* [Task inputs]:
══════════════════════════════
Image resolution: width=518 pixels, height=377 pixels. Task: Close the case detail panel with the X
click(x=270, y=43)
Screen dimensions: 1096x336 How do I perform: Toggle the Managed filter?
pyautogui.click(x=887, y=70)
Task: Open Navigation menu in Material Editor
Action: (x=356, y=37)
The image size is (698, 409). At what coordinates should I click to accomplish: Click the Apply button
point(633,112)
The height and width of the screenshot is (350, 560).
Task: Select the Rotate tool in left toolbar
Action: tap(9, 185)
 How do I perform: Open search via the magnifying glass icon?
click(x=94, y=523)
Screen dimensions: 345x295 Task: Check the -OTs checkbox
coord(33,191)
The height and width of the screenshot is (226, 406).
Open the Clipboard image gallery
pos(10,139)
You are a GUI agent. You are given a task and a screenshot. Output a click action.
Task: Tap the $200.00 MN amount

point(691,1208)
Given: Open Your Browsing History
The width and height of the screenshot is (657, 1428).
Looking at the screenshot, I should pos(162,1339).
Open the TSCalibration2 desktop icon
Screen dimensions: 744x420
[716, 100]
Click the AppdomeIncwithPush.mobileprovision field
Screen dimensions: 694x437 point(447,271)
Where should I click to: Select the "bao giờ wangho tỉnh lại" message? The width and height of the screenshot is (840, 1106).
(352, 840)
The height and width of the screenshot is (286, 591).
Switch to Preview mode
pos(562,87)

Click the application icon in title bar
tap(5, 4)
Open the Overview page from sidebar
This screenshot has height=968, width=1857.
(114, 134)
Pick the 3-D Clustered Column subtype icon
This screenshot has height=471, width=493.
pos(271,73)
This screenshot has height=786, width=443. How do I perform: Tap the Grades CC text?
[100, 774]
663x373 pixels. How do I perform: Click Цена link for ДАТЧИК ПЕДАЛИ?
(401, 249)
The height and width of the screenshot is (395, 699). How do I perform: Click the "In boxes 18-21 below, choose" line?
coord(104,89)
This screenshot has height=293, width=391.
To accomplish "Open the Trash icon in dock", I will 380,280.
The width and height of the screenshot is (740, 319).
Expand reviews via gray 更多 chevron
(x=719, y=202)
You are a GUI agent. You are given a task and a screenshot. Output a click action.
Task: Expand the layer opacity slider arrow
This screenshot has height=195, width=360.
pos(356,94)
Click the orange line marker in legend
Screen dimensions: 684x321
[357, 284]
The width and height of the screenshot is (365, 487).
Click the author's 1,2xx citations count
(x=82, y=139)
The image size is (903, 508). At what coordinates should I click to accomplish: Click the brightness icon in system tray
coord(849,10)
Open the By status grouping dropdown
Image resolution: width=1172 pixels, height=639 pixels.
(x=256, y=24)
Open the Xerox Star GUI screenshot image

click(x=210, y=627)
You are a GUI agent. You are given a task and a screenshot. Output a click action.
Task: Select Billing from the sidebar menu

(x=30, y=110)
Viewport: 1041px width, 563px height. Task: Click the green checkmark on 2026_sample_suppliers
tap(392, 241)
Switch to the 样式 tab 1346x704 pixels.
══════════════════════════════
* [Task]: All of the data should be retyped exactly.

* [Problem solution]:
Image resolution: width=518 pixels, height=377 pixels. Task: Close the case detail panel with the X
click(x=270, y=43)
Screen dimensions: 1096x336 How do I perform: Toggle the Managed filter?
pyautogui.click(x=887, y=70)
Task: Open Navigation menu in Material Editor
Action: (x=356, y=37)
The image size is (698, 409). At what coordinates should I click to accomplish: Click the Apply button
point(633,112)
The height and width of the screenshot is (350, 560).
Task: Select the Rotate tool in left toolbar
Action: tap(9, 185)
 How do I perform: Open search via the magnifying glass icon?
click(x=94, y=523)
Screen dimensions: 345x295 Task: Check the -OTs checkbox
coord(33,191)
The height and width of the screenshot is (226, 406).
Open the Clipboard image gallery
pos(10,139)
You are a GUI agent. You are given a task and a screenshot. Output a click action.
Task: Tap the $200.00 MN amount

point(691,1208)
Given: Open Your Browsing History
The width and height of the screenshot is (657, 1428).
Looking at the screenshot, I should pos(162,1339).
Open the TSCalibration2 desktop icon
Screen dimensions: 744x420
[716, 100]
Click the AppdomeIncwithPush.mobileprovision field
Screen dimensions: 694x437 point(447,271)
Where should I click to: Select the "bao giờ wangho tỉnh lại" message? The width and height of the screenshot is (840, 1106).
(352, 840)
The height and width of the screenshot is (286, 591).
Switch to Preview mode
pos(562,87)

Click the application icon in title bar
tap(5, 4)
Open the Overview page from sidebar
This screenshot has height=968, width=1857.
(114, 134)
Pick the 3-D Clustered Column subtype icon
This screenshot has height=471, width=493.
pos(271,73)
This screenshot has height=786, width=443. How do I perform: Tap the Grades CC text?
[100, 774]
663x373 pixels. How do I perform: Click Цена link for ДАТЧИК ПЕДАЛИ?
(401, 249)
The height and width of the screenshot is (395, 699). How do I perform: Click the "In boxes 18-21 below, choose" line?
coord(104,89)
This screenshot has height=293, width=391.
To accomplish "Open the Trash icon in dock", I will 380,280.
The width and height of the screenshot is (740, 319).
Expand reviews via gray 更多 chevron
(x=719, y=202)
You are a GUI agent. You are given a task and a screenshot. Output a click action.
Task: Expand the layer opacity slider arrow
This screenshot has height=195, width=360.
pos(356,94)
Click the orange line marker in legend
Screen dimensions: 684x321
[357, 284]
The width and height of the screenshot is (365, 487).
Click the author's 1,2xx citations count
(x=82, y=139)
The image size is (903, 508). At what coordinates should I click to accomplish: Click the brightness icon in system tray
coord(849,10)
Open the By status grouping dropdown
Image resolution: width=1172 pixels, height=639 pixels.
(x=256, y=24)
Open the Xerox Star GUI screenshot image

click(x=210, y=627)
You are a GUI agent. You are given a task and a screenshot. Output a click action.
Task: Select Billing from the sidebar menu

(x=30, y=110)
Viewport: 1041px width, 563px height. Task: Click the green checkmark on 2026_sample_suppliers
tap(392, 241)
Switch to the 样式 tab 1346x704 pixels.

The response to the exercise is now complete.